Normalize a list of standard deviations

644 Views Asked by At

I have several columns of features that I need to normalize to values between 0 and 1 (or -1 and 1, etc.--just something standard) in order to do regressions using ML algorithms (such as SVR, KNN, etc.).

The problem is that many of the features are either actual standard deviations, or permutations of standard deviations (basically meaning that the magnitude of their values carries the same 'information' as standard deviations).

I was trying to think of a way to normalize the standard deviations without losing the ratios-- if I do a regular normalization (subtract min, divide by max), then all of my standards become equidistant.

Then I realized I could calculate the percentages enclosed by the standard deviation.

What is the formula for turning a standard deviation into it's percentage (I am going to assume a normal distribution)?

I found some Z-score stuff...but what I really need is: f(1.0) = 0.68/2 (I think 0.68 is enclosed by one std, right?) and f(-1.0) = -0.34. Then I would divide by 2 and add 0.5 (setting the values between 0 and 1).

My best guess right now is the error function of the standard deviations, ranging from values of 0-1, with its point of inflection centered on 0... Is that correct?

1

There are 1 best solutions below

0
On

Nvm. Got it. Not sure whether I should delete now...but I will leave it up until/unless I get negative feedback...

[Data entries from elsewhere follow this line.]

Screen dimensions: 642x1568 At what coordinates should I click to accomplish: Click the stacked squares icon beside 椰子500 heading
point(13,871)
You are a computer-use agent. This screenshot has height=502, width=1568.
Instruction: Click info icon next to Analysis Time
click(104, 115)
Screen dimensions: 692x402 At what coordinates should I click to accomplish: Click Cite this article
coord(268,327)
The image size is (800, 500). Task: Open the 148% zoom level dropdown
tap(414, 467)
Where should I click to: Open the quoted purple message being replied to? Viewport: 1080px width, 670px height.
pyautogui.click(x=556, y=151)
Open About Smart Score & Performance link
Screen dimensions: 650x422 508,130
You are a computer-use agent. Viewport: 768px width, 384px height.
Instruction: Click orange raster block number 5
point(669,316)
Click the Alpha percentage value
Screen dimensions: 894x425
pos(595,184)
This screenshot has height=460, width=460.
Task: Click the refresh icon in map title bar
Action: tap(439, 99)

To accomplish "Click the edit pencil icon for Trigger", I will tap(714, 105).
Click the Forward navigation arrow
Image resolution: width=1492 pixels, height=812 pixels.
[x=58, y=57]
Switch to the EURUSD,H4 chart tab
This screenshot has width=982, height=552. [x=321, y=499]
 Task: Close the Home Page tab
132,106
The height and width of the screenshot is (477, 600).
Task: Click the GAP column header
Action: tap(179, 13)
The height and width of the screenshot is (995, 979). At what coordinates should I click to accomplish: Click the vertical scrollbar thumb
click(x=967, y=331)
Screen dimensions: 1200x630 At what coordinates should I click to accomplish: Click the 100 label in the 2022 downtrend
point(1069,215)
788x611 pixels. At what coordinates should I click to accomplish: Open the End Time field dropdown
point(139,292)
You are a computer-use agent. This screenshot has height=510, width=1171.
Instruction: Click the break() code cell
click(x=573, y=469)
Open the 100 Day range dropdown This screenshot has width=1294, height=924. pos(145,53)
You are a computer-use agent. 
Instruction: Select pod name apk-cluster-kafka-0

In order to convert your standard deviation information to percentages--f(std) -> prob(std)--just run the 'erf' (error) function on your std.

The error function is:

$$0.5*(1+erf((x-\mu)/(\sigma*\sqrt{2})))$$

Use $\mu = 0$, and $std = x$.

The error function must be approximated on the computer. I just copied my approximation from some code I found somewhere:

def erf(x):
   # save the sign of x
   sign = 1 if x >= 0 else -1
   x = abs(x)

   # constants
   a1 =  0.254829592
   a2 = -0.284496736
   a3 =  1.421413741
   a4 = -1.453152027
   a5 =  1.061405429
   p  =  0.3275911

   # A&S formula 7.1.26
   t = 1.0/(1.0 + p*x)
   y = 1.0 - (((((a5*t + a4)*t) + a3)*t + a2)*t + a1)*t*math.exp(-x*x)
   return sign*y